Jada has \$200 to spend on flowers for a school celebration. She decides that the only flowers that she wants to buy are roses and carnations. Roses cost \$1.45 each and carnations cost \$0.65 each. Jada buys enough roses so that each of the 75 people attending the event can take home at least one rose.

1. Write an inequality to represent the constraint that every person takes home at least one rose.
2. Write an inequality to represent the cost constraint.

Here are the graphs of the equations \(3x+y=9\) and \(3x-y=9\) on the same coordinate plane.

Graph of 2 intersecting lines, origin O. Scale from negative 10 to 8, by 2’s on both axes. Line 1 starts above x axis and right of y axis. Line passes through approximately 1 comma 6, 3 comma 0, and 5 comma negative 6. Line 2 starts above x axis and right of y axis. Line passes through approximately 5 comma 6, 3 comma 0, and 0 comma 9.

1. Label each graph with the equation it represents.
2. Identify the region that represents the solution set to \(3x+y<9\). Is the boundary line a part of the solution? Use a colored pencil or cross-hatching to shade the region.
3. Identify the region that represents the solution set to \(3x-y<9\). Is the boundary line a part of the solution? Use a different colored pencil or cross-hatching to shade the region.
4. Identify a point that is a solution to both \(3x+y<9\) and \(3x-y<9\).

Which coordinate pair is a solution to the inequality \(4x - 2y < 22\)?

Consider the linear equation \(9x - 3y = 12\).

1. The pair \((3, 5)\) is a solution to the equation. Find another pair \((x, y)\) that is a solution to the equation.

2. Are \((3, 5)\) and \((2, \text-10)\) solutions to the inequality \(9x - 3y \leq 12\) ? Explain how you know.

Elena is considering buying bracelets and necklaces as gifts for her friends. Bracelets cost \$3, and necklaces cost \$5. She can spend no more than \$30 on the gifts.

1. Write an inequality to represent the number of bracelets, \(b\), and the number of necklaces, \(n\), she could buy while sticking to her budget.
2. Graph the solutions to the inequality on the coordinate plane.

   

3. Explain how we could check if the boundary is included or excluded from the solution set.

In physical education class, Mai takes 10 free throws and 10 jump shots. She earns 1 point for each free throw she makes and 2 points for each jump shot she makes. The greatest number of points that she can earn is 30.

1. Write an inequality to describe the constraints. Specify what each variable represents.

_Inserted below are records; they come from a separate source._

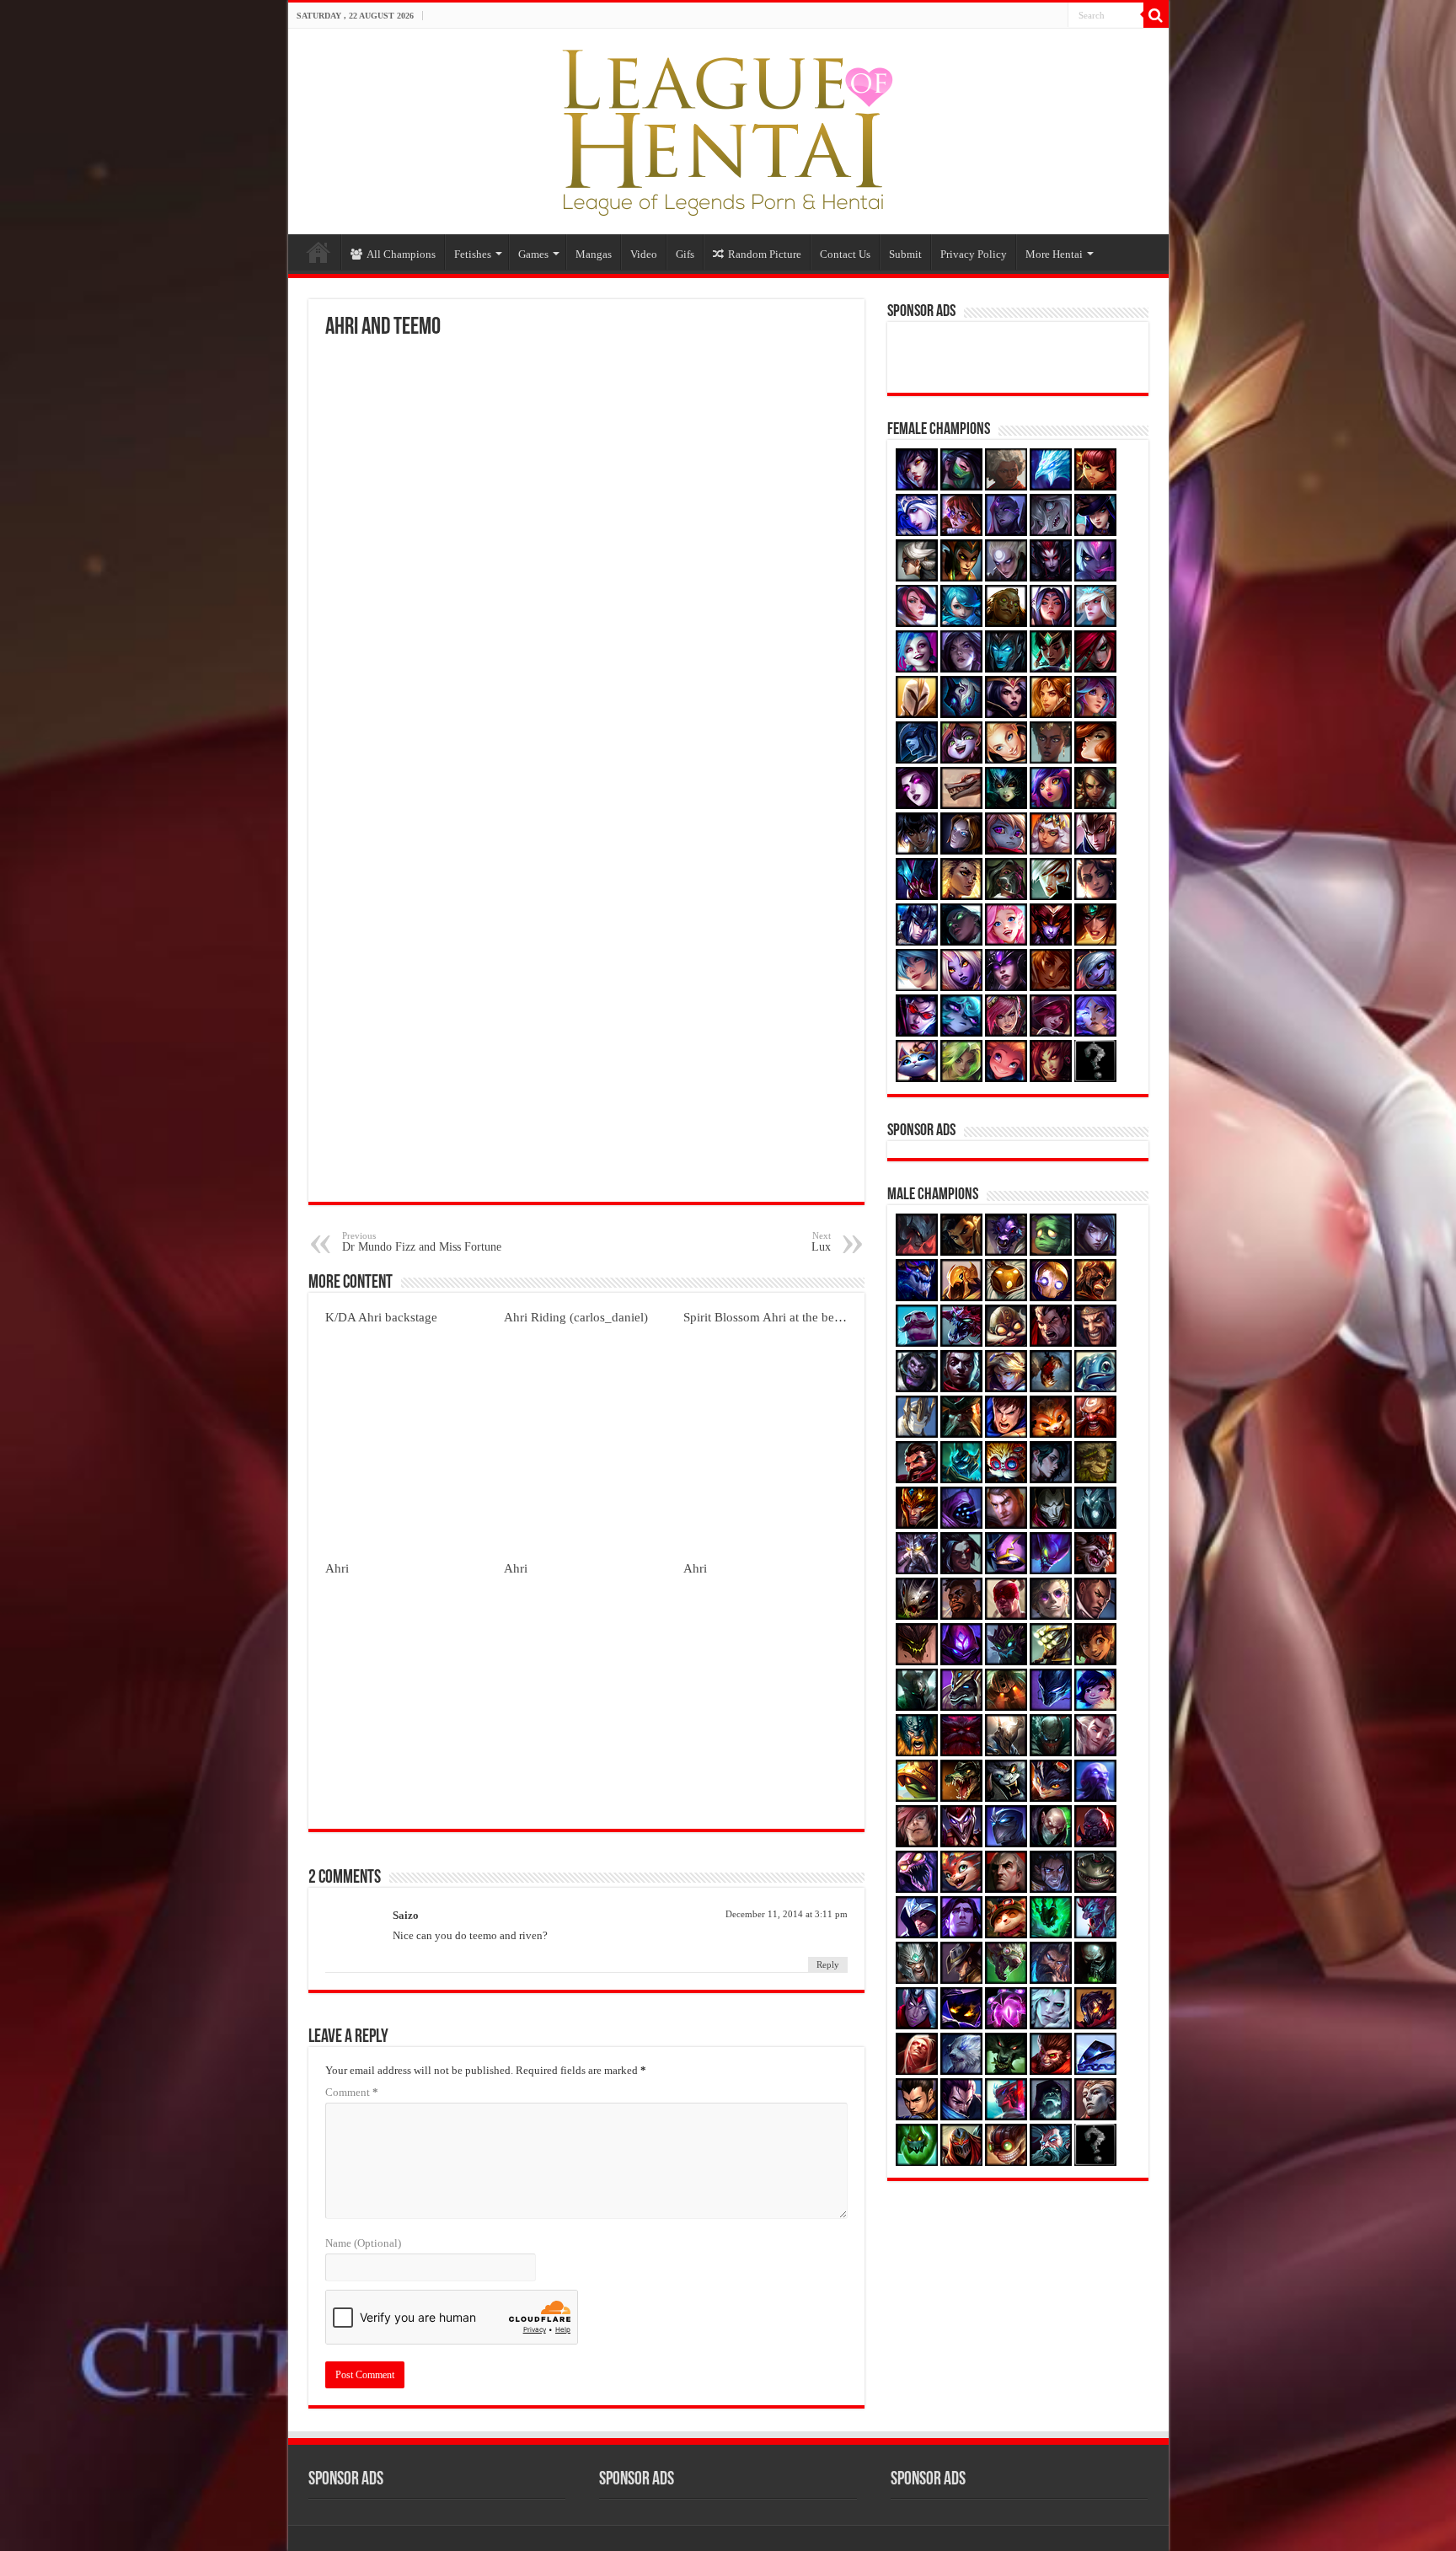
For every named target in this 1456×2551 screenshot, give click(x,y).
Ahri (337, 1568)
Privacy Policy (973, 254)
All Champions (401, 254)
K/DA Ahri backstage (381, 1317)
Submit (905, 254)
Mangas (593, 254)
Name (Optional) (363, 2243)
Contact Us (845, 254)
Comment (351, 2092)
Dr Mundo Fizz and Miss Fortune (421, 1241)
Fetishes (472, 254)
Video (643, 254)
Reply (827, 1964)
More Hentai (1054, 254)
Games (533, 254)
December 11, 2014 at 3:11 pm (786, 1914)
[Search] (1156, 15)
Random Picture (764, 254)
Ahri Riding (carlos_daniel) (576, 1317)
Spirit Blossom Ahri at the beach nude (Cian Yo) (809, 1317)
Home (318, 252)
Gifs (685, 254)
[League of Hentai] (728, 128)
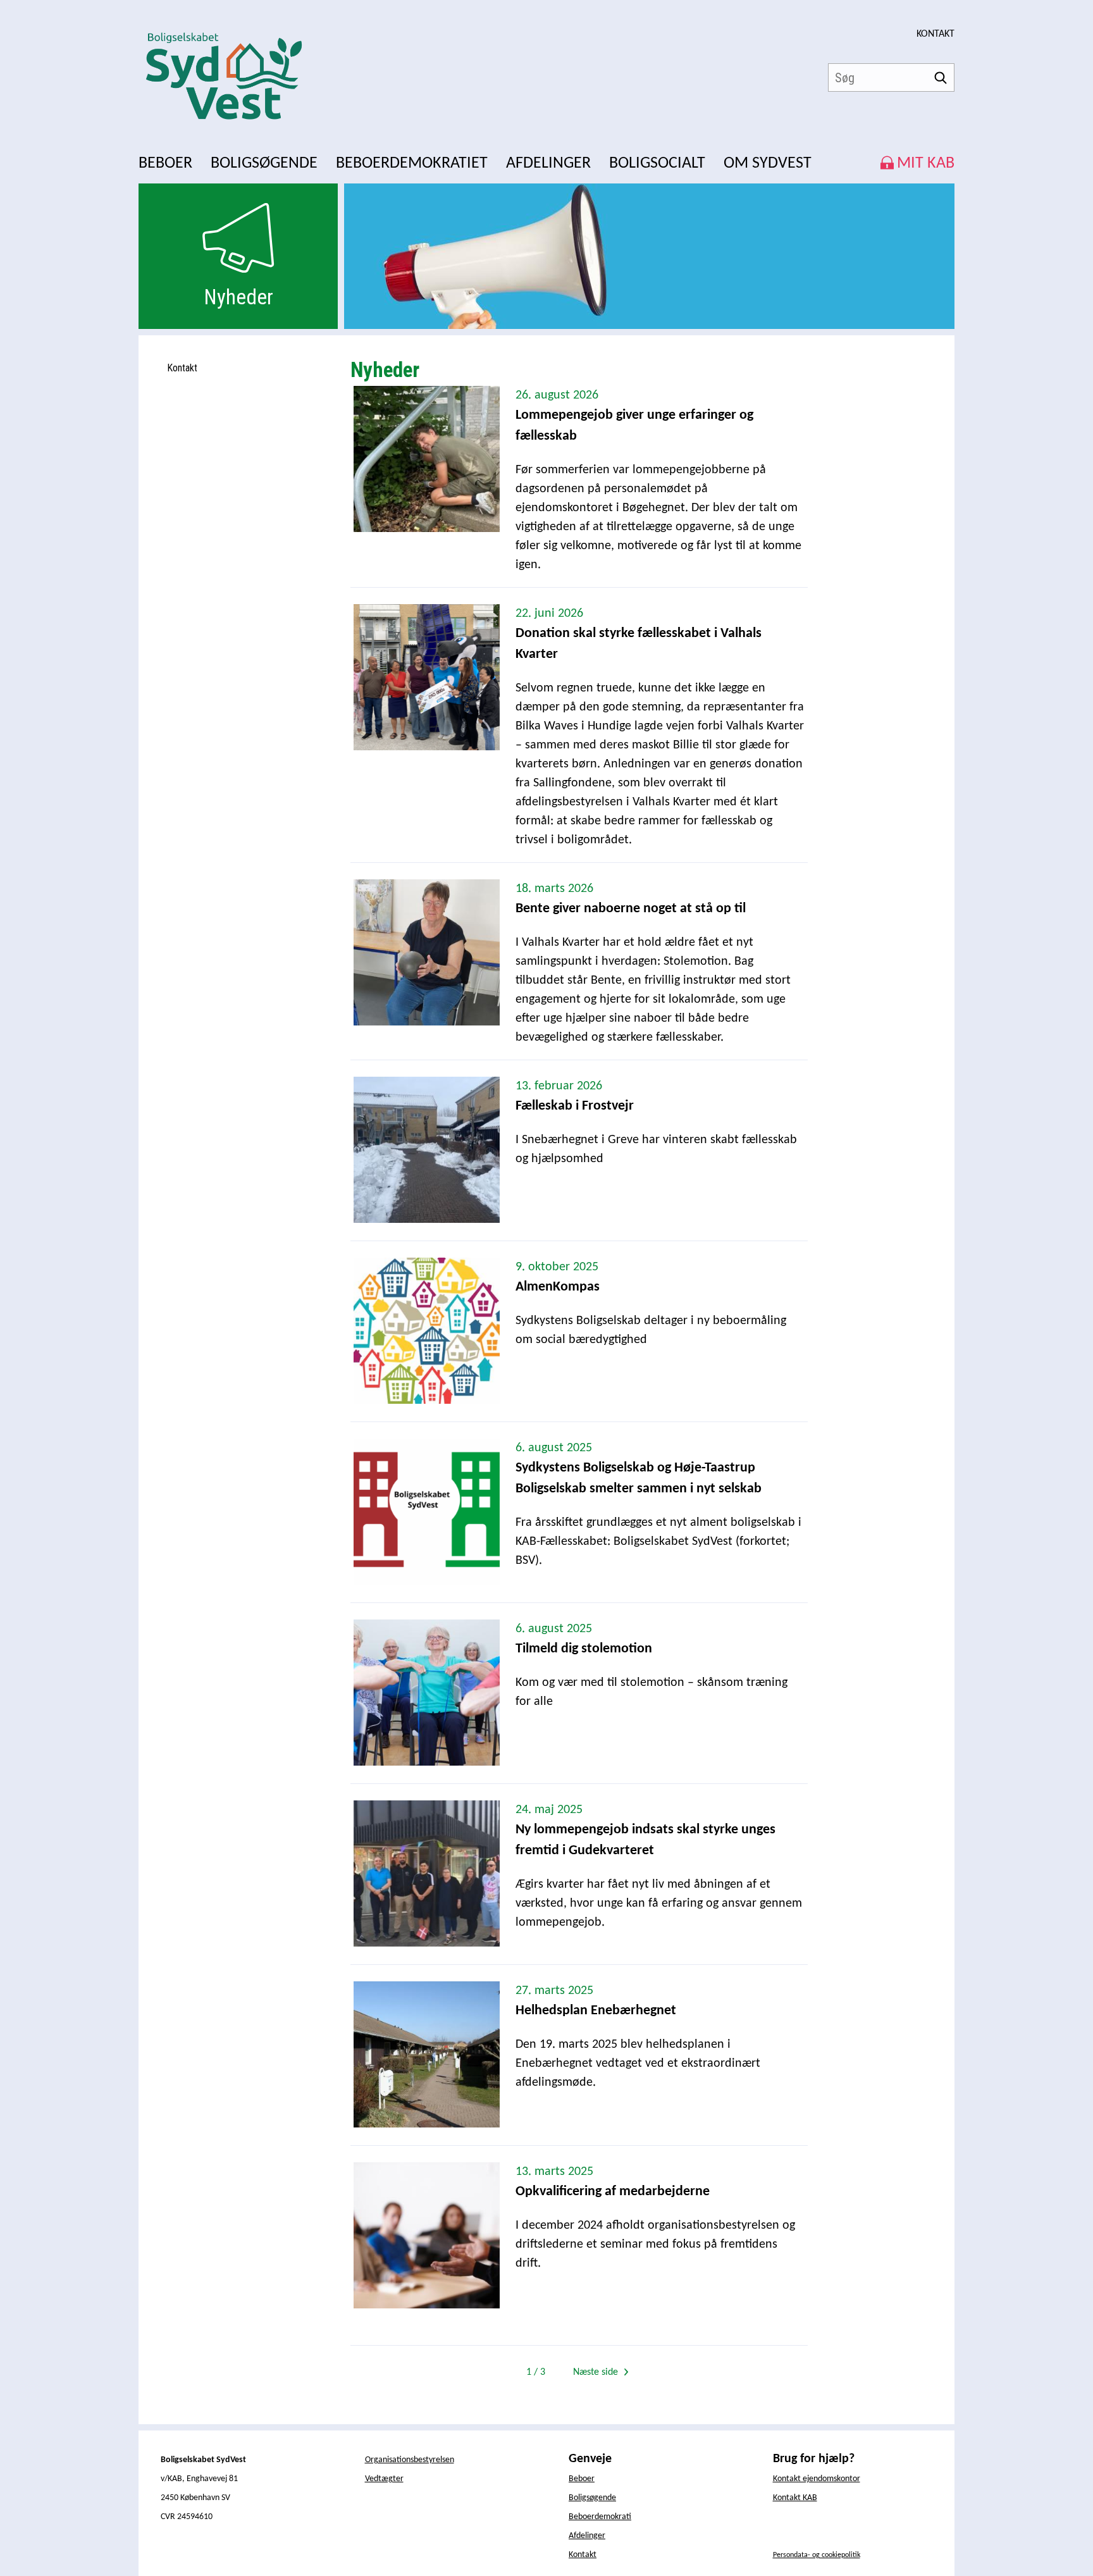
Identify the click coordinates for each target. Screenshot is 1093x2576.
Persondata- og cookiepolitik (816, 2555)
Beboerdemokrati (600, 2517)
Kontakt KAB (795, 2498)
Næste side (597, 2372)
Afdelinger (587, 2536)
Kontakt (935, 34)
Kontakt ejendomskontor (816, 2479)
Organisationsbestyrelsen (409, 2460)
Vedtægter (384, 2479)
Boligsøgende (592, 2498)
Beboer (582, 2479)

2. Name one solution to the inequality, and explain what it represents in that situation.

A rectangle with a width of \(w\) and a length of \(l\) has a perimeter greater than 100.

Here is a graph that represents this situation.

Inequality graphed on a coordinate plane, origin O. Both axes from 0 to 80 by 20’s. Horizontal axis, width. Vertical axis, length. Dashed line passes through 0 comma 50, 20 comma 30, and 50 comma 0. The region above the dashed line is shaded.

1. Write an inequality that represents this situation.

2. Can the rectangle have a width of 45 and a length of 10? Explain your reasoning.

3. Can the rectangle have a width of 30 and a length of 20? Explain your reasoning.